Біоресурси і природокористування

The main goal of this study was to investigate an effect of chemical nature and x-potential of polymer nanofiltration membranes on removal of nitrate ions from model solutions and natural waters.

Nanofiltration membranes OPMN-P (Vladypor, Russia), BE and NE-70 (Saehan, Korea) were used in the work. These membranes are composite polymer membranes, which consist of thin polysulphonamide layer (OPMN-P membrane), aromatic polyamide layer (BE membrane) or aliphatic polyamide (NE-70 membrane) layer deposited on a porous polyester base.

The experiments were carried out with model 50 mg/l aqueous solutions of nitrate ions. Potassium nitrate (Sigma Aldrich) was used to prepare the solutions. A separate set of experiments was conducted with natural underground water.

It was established that the rejection of nitrate ions with the membranes decreases with an increase of degree of permeate selection. This dependence is due to accumulation of nitrate ions at the membrane surface during the filtration.
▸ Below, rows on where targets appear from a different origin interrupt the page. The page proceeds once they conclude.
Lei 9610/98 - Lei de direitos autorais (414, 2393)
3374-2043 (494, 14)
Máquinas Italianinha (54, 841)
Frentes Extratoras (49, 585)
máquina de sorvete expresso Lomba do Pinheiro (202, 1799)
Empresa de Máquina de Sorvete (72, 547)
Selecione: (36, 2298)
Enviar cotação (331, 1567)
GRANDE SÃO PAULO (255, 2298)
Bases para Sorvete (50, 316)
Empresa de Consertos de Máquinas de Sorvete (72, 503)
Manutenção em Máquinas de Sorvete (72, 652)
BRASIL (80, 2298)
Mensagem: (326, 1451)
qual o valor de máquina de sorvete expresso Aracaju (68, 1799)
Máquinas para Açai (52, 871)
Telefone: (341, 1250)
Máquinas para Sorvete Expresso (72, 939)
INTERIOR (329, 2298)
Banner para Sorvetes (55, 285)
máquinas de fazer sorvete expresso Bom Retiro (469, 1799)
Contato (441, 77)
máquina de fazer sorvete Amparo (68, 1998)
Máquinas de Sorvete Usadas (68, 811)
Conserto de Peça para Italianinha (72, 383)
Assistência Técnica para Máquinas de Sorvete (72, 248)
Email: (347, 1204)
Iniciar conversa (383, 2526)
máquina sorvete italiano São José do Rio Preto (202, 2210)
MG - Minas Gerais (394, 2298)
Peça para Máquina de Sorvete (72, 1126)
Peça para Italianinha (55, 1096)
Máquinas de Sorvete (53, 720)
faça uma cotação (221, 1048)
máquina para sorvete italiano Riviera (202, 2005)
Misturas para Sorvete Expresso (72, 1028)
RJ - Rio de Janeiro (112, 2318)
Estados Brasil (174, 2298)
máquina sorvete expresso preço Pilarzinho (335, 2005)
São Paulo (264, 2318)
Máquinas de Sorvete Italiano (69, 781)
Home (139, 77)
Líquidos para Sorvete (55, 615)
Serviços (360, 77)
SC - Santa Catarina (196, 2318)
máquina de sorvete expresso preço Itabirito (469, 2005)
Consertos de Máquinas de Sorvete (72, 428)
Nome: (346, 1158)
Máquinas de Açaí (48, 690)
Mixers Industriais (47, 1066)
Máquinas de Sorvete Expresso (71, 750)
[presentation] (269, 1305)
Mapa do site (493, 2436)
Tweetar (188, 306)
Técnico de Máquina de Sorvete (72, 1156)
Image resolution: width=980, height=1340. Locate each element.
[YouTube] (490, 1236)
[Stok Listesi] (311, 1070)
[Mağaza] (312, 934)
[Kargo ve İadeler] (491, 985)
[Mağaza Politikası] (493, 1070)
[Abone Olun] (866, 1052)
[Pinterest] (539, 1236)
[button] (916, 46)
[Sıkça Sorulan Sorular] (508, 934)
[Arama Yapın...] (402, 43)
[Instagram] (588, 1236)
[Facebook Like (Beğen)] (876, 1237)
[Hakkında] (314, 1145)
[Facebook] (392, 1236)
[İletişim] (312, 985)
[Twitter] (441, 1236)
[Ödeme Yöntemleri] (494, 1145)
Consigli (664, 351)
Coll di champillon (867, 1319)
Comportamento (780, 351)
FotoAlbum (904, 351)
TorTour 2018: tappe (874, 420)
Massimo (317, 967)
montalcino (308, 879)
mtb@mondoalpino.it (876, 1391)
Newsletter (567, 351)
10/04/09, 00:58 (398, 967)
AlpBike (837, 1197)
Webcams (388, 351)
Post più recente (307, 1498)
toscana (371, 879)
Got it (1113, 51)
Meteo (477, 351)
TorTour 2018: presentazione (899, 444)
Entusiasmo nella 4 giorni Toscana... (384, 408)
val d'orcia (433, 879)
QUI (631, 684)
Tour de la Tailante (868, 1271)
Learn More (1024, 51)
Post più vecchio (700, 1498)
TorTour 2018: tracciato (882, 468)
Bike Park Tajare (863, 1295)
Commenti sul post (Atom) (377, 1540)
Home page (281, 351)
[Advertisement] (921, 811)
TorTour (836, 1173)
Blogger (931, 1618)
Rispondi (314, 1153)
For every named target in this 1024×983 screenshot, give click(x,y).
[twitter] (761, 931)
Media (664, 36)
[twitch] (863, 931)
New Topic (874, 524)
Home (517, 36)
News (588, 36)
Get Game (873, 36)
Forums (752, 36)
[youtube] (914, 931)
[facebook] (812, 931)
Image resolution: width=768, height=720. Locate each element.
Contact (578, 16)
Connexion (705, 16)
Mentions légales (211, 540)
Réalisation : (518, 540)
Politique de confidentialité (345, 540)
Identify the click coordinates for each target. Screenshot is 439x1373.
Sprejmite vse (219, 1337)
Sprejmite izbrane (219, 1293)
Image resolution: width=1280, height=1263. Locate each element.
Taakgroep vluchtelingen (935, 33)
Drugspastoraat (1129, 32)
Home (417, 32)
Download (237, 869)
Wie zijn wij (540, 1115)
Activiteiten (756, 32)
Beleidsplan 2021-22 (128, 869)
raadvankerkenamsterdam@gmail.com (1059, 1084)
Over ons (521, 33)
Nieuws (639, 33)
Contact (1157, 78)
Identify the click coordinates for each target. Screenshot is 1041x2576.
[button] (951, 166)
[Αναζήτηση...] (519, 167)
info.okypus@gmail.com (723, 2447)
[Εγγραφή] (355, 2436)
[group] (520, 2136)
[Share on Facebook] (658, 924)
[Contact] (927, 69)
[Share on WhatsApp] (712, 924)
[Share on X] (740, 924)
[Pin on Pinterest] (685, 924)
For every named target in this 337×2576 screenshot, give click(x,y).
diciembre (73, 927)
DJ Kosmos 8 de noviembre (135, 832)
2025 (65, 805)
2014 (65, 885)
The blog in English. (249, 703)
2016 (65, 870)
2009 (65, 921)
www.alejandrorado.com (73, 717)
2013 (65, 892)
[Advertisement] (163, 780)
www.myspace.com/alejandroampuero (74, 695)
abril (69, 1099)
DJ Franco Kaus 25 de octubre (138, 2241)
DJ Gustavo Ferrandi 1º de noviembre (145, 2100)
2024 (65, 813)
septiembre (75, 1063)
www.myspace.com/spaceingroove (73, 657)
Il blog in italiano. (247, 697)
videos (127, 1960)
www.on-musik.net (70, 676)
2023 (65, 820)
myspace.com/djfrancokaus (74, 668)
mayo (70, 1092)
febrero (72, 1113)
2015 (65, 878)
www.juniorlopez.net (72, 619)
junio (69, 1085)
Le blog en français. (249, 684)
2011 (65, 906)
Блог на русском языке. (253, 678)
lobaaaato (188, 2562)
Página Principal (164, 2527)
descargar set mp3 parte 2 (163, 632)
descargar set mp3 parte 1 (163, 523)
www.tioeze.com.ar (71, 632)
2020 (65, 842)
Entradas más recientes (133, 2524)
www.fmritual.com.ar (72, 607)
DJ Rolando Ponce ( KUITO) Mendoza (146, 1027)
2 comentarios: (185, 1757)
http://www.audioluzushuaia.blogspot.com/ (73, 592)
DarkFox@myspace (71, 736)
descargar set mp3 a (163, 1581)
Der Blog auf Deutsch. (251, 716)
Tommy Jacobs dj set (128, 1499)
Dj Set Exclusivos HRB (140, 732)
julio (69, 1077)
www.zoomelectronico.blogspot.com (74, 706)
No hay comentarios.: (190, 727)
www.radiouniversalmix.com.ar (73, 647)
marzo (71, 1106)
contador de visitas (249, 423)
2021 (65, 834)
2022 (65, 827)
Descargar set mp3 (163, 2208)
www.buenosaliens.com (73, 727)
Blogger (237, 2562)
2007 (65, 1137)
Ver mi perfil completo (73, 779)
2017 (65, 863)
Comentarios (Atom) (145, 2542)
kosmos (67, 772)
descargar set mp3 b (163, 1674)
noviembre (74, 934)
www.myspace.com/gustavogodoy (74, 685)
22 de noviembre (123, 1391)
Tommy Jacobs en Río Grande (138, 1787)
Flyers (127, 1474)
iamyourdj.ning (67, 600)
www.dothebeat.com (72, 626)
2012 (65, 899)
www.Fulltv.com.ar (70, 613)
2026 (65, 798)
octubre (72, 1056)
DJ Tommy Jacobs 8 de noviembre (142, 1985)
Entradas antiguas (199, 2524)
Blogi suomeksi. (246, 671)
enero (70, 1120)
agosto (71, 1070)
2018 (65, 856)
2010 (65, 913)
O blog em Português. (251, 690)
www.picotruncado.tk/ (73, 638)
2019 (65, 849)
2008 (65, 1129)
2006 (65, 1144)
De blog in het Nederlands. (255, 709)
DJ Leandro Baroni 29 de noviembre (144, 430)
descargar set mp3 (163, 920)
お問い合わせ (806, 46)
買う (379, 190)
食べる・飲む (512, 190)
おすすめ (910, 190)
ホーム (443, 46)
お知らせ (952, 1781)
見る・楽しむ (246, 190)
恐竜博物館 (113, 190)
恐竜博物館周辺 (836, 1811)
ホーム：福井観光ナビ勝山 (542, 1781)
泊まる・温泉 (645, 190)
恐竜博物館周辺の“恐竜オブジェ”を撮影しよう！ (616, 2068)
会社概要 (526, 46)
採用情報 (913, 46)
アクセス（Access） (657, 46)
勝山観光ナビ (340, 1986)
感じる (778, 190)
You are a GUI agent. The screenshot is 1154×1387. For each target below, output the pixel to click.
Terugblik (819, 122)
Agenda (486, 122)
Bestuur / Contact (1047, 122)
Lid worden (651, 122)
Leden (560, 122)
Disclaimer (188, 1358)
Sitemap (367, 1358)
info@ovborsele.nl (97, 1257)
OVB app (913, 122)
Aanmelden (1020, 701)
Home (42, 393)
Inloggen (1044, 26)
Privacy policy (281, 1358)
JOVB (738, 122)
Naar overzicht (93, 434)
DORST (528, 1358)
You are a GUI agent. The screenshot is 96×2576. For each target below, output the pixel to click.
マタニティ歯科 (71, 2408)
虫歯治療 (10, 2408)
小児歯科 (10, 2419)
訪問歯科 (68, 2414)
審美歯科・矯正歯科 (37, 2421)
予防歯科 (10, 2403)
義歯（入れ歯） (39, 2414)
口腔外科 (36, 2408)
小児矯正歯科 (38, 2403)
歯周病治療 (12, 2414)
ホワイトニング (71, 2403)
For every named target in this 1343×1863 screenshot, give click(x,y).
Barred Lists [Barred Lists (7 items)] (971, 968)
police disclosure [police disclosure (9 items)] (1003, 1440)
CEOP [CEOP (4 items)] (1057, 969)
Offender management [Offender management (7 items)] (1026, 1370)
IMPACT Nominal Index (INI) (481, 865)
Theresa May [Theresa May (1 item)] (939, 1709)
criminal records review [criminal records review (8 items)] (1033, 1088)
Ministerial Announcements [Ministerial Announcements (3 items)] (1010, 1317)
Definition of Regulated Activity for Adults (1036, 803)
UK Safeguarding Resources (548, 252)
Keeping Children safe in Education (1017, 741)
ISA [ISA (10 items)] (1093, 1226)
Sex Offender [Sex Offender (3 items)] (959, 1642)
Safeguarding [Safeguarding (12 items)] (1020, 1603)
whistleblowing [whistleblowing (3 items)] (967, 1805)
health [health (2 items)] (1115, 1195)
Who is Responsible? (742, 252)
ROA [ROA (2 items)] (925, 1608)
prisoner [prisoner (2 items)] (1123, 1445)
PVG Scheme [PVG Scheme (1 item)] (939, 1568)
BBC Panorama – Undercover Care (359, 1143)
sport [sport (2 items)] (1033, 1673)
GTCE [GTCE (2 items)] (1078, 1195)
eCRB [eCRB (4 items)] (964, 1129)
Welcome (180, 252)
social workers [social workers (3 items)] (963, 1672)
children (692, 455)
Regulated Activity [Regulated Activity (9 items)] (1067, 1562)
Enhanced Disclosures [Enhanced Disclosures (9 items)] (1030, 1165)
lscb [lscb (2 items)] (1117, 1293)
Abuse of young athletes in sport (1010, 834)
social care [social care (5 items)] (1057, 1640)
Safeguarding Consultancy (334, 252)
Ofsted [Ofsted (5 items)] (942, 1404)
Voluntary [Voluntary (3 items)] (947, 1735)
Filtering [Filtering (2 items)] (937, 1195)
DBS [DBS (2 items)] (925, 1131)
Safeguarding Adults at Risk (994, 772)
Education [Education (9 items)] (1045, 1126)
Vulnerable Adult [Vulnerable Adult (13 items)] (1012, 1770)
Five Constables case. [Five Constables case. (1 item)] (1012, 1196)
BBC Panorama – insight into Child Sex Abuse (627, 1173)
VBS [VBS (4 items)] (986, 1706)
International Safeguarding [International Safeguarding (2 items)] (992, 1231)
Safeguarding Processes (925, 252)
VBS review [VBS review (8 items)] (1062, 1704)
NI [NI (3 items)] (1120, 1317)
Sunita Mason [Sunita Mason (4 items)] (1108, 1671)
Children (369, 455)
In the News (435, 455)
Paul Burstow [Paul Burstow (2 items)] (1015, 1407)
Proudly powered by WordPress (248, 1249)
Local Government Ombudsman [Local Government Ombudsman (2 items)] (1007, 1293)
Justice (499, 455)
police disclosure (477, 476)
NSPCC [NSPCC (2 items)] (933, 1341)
This processes enhances the effect of concentration polarization and leads to a decrease in the rejection of nitrate ions. The increase of concentration polarization at high degrees of permeate selection also reduces the membrane flux.

All studied membranes are positively charged at low pH and have a negative charge at high pH of the solution. The difference between x-potentials for various membranes can be explained by a different number of functional groups on the membrane surface because of different monomers were used in the membrane fabrication process.

The obtained results have showed that the nitrate rejection with the membranes increases with an increase of the solution pH. This dependence can probably be explained by the fact that in an alkaline medium the membrane is charged negatively due to dissociation of carboxyl groups on the membrane surface, while in an acidic solution the membrane carries a positive charge because of protonation of amine groups on the membrane surface. Therefore, rejection of nitrate ions increases significantly during filtration of the base aqueous solution due to electrochemical repulsion of the nitrate ions from the co-charged membrane surface.

It was shown that BE membrane possesses the highest rejection of  nitrate ions (80-90%) during filtration of natural water at neutral pH values. At these conditions OPMN-P membrane rejects nitrates up to 65-78%, while the lowest retention (40-45%) was found with NE membrane. These data are consistent with x-potential values of the tested membranes. Thus, it was found that the efficiency of nitrate rejection and the membrane flux are strongly dependent on the chemical nature and x-potential of the membranes: the stronger the negative charge of the membrane surface, the higher rejection is.